According to the Social Security website, it advises people to apply three months ahead. However, you must be the one to specify which month you want to receive the first check. This is done when you fill out your initial application for Social Security, whether you do this online or in person. If you are uncertain as to the month that you will attain a certain age, make sure to ask.
Get ready for plenty ramen noodles ahead. Jokes aside, I admire your thinking and planning ahead. Advancing for further education helps boost income, but the initial hurdle to overcome a big student loan is intimidating. So, here are some suggestions to consider after working with many resident/fellow physicians:
1) Continue your Roth contribution every year and use low-cost broad index funds. Try to have only a couple of funds if you have a limited amount as over-diversification does not help the return.
2) Have a budget to know your expense and keep an eye on your credit score. Having a high credit score will help you refinance later with the private lenders. Believe it or not, your high GPA in finance is your advantage in negotiating a lower interest rate from those private lenders who want your business.
3) As soon as you’re eligible for an employer’s sponsored retirement plan, sign it up and fully fund it. It will help your tax. Best to you!
Your withdrawal from the 401k and IRA will not impact your social security income, but it will affect how your social security income being taxed.
Because the 401k and traditional IRA are funded with the pre-tax money, when you take them out, you will need to pay ordinary income tax on it. When that happens, it will cause your AGI increases, and guess what else? It may cause your social security benefit to be taxed too. How?

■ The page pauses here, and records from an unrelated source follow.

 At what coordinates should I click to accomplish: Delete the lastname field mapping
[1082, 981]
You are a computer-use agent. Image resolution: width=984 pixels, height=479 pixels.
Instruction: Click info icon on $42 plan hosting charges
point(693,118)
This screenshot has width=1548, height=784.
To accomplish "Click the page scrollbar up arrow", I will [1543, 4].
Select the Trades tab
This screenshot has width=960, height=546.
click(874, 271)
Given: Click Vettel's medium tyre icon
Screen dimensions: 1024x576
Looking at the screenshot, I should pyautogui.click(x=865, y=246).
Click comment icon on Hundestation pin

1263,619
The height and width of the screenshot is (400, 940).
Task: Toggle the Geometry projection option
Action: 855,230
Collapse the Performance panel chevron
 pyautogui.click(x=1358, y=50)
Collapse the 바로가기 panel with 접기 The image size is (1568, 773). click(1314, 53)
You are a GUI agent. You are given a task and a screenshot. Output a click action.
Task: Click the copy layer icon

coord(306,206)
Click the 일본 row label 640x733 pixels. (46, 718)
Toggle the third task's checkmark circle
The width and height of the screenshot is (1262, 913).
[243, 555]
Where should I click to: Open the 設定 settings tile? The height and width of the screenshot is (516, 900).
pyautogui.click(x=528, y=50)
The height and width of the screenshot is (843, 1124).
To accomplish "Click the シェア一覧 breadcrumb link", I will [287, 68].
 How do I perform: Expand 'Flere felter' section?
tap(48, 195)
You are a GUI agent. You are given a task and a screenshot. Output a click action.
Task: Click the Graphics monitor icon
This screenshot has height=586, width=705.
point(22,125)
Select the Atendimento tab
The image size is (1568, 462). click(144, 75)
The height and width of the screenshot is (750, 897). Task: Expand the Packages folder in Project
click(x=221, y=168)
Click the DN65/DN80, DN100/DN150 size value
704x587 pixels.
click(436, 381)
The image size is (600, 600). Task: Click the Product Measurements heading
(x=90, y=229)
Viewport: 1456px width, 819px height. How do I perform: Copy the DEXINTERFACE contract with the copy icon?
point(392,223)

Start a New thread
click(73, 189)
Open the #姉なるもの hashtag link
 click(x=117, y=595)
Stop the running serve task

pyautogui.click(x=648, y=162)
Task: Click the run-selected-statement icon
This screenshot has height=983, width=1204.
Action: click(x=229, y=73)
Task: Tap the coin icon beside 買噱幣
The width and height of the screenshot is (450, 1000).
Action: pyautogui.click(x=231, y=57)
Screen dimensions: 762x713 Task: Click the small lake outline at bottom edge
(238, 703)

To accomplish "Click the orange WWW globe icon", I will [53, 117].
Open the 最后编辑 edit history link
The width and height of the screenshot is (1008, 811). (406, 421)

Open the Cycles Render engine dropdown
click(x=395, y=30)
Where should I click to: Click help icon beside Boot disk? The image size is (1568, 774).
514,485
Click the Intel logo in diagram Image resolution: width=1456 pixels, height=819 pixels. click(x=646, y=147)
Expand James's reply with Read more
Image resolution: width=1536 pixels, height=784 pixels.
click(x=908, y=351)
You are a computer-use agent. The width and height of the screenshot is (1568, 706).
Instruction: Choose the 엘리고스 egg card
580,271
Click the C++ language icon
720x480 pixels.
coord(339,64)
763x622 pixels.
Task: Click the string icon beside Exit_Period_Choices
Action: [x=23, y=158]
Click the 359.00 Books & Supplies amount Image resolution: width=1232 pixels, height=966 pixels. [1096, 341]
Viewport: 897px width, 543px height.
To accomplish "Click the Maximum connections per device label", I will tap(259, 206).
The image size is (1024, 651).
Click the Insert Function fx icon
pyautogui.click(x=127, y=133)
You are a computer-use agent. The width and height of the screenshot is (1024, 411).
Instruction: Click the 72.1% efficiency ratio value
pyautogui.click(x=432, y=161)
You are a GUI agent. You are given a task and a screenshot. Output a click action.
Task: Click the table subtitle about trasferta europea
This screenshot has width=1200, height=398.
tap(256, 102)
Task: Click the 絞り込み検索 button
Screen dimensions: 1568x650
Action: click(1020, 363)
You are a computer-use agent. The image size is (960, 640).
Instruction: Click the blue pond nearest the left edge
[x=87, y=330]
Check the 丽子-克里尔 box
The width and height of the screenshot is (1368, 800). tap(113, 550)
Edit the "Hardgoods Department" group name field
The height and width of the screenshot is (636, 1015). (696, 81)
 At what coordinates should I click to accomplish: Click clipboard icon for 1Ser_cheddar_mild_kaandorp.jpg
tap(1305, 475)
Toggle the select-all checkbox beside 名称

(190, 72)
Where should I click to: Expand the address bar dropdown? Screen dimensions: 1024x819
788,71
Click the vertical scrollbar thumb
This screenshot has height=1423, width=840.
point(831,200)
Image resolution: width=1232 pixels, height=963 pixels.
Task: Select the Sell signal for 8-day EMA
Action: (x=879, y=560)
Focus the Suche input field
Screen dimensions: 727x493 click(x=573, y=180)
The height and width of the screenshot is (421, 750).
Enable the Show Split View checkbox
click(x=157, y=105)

When your provisional income exceeds the thresholds, up to 85% of social security benefits may be subject to tax. Provisional income is equal to AGI plus ½ of the social security income, plus other non-taxable interest (such as interest on tax-exempt bonds). Surprised by the last statement? The benefits of the muni may not help you during the retirement; it may actually jeopardize your income as in this case. You may want to talk to a CFP® or a RICP® for some investment review and better retirement income suggestions.
The threshold for social security benefits being taxed are (assuming you’re single): 1) If you have $25k or less provisional income, your social security benefit is safe. 2) If your provisional income is between $25k to $34k, up to 50% of your social security benefit is being taxed. 3) If your provisional income is above $34k, up to 85% of your social security benefit is being taxed.
Now, you see how your withdrawal from the 401k/IRA will impact your social security benefit being taxed. It may not be too late to work with a professional to see what other strategies for you to minimize that chance. Best!